Una de entre los varios ejemplos que pueden significarse, por su actitud durante las guerras por la independencia de Cuba, lo es la patriota moronense Joaquina Echemendía Echemendía, a quien recordamos a propósito de las conmemoraciones por el aniversario 59 de la fundación de la Federación de Mujeres Cubanas.
Esposa del coronel del Ejército Libertador Nicolás Hernández Moreno, el Tocayo, a quien acompañó en la manigua redentora durante las tres guerras por la independencia, Joaquina alcanzó una amplia hoja de servicio, y es una de esas personalidades que aguardan por nuevos estudios.
Era una mujer estoica, de férrea voluntad, y patriota a toda prueba, narró a quien esto escribe Amelio Hernández Machado, nieto del Tocayo. Fue una mujer muy sufrida, contaba, imagina que quedó huérfana a los tres años cuando tuvo la fatalidad que un trueno matara a su madre cuando trataba de alcanzar unas galletas que tenía en una java que colgaba de un alambre en el techo del bohío, y ella estaba prendida de su vestido. Después su padre se casó de nuevo y tuvo que ayudar a criar a sus pequeños hermanos.
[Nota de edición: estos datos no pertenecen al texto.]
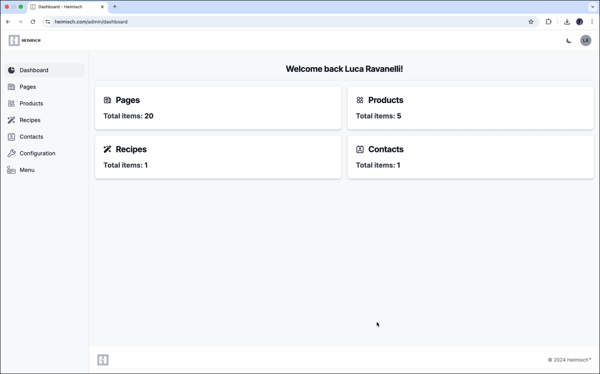Open the browser extensions puzzle icon
The height and width of the screenshot is (374, 600).
(x=548, y=22)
Fue una mujer acostumbrada a luchar. Siempre, y desde que se casaron en plena manigua en 1874, cuando la Guerra Grande, lo acompañó en sus campañas; fue prisionera de los españoles y logró escapar junto a tres de sus hermanos y dos de sus pequeños hijos, sin embargo, ya en el monte los atacó el cólera morbo asiático y se le fueron muriendo los hijos, que tenían poca diferencia de edad.
Me hacía la historia, que el mayorcito no quería tomar del pecho, y ella se ordeñaba y echaba la leche en un dedal, y así mal que bien lo alimentaba hasta que enfermó y murió, al igual que sus tres hermanos. Lo asombroso es que tuvo el valor de que cavaba las tumbas con una improvisada coa, envolvía a los cadáveres en yagua y les daba sepultura. Era bien difícil y dolorosa aquella tarea. Los demás hijos, entre ellos Nicolasito, que peleó en el 95 a las órdenes de Simón Reyes, y terminó con el grado de teniente, y Gregorio, que fue sargento, nacieron en el período de la treguan que hubo después del Pacto del Zanjón, continúa Amelio.
Cuando el coronel se levantó en armas el 19 de mayo de 1895, abandonó todo y se llevó a toda la familia para la manigua, y Joaquina tenía un pequeño hospitalito en la casa, en el campamento que tenía el Tocayo en la zona de Veracruz, y el viejo le traía a los enfermos para que ella los curara, porque tenía muchos conocimiento de medicina verde.
Era muy patriota, una vieja muy fuerte, y me decía una decimita que la decía siempre que decía: Cuba quedó con ganas/ de gobernarse ella sola/ antes Cuba era Española/ y hoy es Cuba americana. Esto lo decía como crítica. Era analfabeta, pero con ideas propias, y tan patriota que rayaba al fanatismo.
La patriota Joaquina Echemendía falleció en fecha imprecisa y, según testimonio de su nieto sobrevivió por más de una década al Tocayo, quien dejó de existir el 26 de marzo de 1929.